If you have not already, create a virtual gateway in the cluster where you deployed an instance of your global app. This virtual gateway selects the default Istio ingress gateway, which routes incoming traffic (north-south) to your service mesh. For more information about setting up virtual gateways, see the gateway listener guides.
kubectl apply -f- <<EOF apiVersion: networking.gloo.solo.io/v2 kind: VirtualGateway metadata: name: istio-ingressgateway namespace: gloo-mesh spec: workloads: # Matches on 'spec.selector' labels for the ingress gateway service - selector: labels: istio: ingressgateway listeners: # The port the ingress gateway listens on for incoming requests to route - port: number: 80 http: {} EOF
Create an external service resource to create a service entry for
www.google.com
. If you want to specify an IP address or CIDR instead, replacespec.hosts
withspec.addresses
. Note that you cannot specify a hostname and an IP address or CIDR in the same external service resource.kubectl apply -f- <<EOF apiVersion: networking.gloo.solo.io/v2 kind: ExternalService metadata: name: google namespace: bookinfo spec: hosts: - "www.google.com" ports: - name: http number: 80 protocol: HTTP selector: {} EOF
Create a route table to allow routing to the external service.
kubectl apply -f- <<EOF apiVersion: networking.gloo.solo.io/v2 kind: RouteTable metadata: name: rt-google namespace: bookinfo spec: hosts: - 'www.google.com' virtualGateways: - name: istio-ingressgateway namespace: bookinfo cluster: ${CLUSTER_NAME} http: # Route for google - name: google # Prefix matching matchers: - uri: prefix: /google # Forwarding directive forwardTo: destinations: # Reference to the external service resource exposing your external endpoints - ref: name: google cluster: $CLUSTER_NAME kind: EXTERNAL_SERVICE pathRewrite: / EOF
Test the route to your external resource.

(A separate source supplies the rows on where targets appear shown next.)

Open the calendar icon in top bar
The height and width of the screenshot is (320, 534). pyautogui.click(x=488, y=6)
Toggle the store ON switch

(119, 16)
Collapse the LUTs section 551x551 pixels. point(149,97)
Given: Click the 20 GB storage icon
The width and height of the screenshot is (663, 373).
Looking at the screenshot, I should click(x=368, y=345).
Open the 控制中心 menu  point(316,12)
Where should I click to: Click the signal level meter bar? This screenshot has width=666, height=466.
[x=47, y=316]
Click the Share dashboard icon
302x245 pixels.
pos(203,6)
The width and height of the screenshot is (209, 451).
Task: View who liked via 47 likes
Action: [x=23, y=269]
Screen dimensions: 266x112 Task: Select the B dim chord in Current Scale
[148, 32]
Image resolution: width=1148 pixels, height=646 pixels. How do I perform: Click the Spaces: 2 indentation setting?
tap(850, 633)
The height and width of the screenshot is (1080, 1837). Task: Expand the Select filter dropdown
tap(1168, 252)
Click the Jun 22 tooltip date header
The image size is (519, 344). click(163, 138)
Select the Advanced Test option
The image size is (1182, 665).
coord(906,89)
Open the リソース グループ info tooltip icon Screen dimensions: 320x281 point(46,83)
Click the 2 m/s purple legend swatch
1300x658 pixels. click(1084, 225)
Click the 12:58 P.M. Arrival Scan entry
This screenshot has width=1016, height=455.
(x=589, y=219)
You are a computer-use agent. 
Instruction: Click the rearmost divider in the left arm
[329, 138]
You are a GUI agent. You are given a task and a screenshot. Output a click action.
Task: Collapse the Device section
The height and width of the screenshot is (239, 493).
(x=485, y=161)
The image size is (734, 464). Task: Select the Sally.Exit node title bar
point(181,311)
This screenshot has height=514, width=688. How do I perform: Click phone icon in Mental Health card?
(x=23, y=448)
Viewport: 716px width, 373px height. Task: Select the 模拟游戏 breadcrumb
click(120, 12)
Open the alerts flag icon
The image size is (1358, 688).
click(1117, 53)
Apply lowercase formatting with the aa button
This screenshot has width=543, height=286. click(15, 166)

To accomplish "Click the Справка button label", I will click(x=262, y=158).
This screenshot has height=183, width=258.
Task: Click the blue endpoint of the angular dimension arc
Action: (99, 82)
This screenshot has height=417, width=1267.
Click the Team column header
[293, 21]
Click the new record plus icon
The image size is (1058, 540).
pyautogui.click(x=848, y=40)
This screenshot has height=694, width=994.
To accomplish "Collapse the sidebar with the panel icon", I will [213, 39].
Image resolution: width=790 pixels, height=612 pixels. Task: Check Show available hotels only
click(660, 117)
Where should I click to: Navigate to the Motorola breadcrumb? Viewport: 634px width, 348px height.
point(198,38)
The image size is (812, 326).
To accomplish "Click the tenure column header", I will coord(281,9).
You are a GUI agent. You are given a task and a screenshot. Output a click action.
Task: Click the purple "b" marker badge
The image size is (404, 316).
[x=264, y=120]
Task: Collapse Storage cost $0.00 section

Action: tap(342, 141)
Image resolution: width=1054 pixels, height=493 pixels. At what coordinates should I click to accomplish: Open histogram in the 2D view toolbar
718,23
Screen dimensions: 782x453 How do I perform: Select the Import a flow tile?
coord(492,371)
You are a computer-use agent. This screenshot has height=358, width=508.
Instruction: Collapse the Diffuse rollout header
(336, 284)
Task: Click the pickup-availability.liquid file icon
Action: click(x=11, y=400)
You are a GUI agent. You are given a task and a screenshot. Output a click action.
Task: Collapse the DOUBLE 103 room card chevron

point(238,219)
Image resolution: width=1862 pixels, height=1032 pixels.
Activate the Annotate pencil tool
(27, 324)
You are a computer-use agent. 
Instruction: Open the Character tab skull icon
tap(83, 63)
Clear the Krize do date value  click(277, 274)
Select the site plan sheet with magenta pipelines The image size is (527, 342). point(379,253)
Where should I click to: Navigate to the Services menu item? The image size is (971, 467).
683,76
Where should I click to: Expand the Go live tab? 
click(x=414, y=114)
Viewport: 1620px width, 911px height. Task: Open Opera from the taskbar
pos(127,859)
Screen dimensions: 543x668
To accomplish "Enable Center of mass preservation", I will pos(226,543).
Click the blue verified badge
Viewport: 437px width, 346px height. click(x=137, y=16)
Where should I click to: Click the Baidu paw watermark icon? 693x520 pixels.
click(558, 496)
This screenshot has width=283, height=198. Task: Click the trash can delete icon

curl -vik --resolve www.google.com:80:${INGRESS_GW_IP} http://www.google.com:80/google
Example output:
* Mark bundle as not supporting multiuse < HTTP/1.1 200 OK HTTP/1.1 200 OK < date: Tue, 16 May 2023 17:30:11 GMT date: Tue, 16 May 2023 17:30:11 GMT < expires: -1 expires: -1 < cache-control: private, max-age=0 cache-control: private, max-age=0 < content-type: text/html; charset=ISO-8859-1 content-type: text/html; charset=ISO-8859-1 ...
Cleanup
You can optionally remove the resources that you set up as part of this guide.
kubectl delete routetable rt-google -n bookinfo
kubectl delete externalservice google -n bookinfo
Next steps
Now that you have routes for external services set up, you can explore more advanced networking scenarios.
- Other routing actions: For HTTP routes, you can set up other actions besides forwarding requests. For example, you might check out the prefix matching guide to decide how to match the incoming requests to your service paths, the redirect guide to set up any path or prefix rewrites, or the sub-table delegation guide to nest and sort multiple route tables.
- Additional route settings: Configure additional route settings, such as weighted routing to version subsets or adding and removing headers.
- Policies: For more control over traffic behavior, apply traffic management, security, or resiliency policies to your service or route, such as for outlier detection, failover, fault injection, or keep alive connections.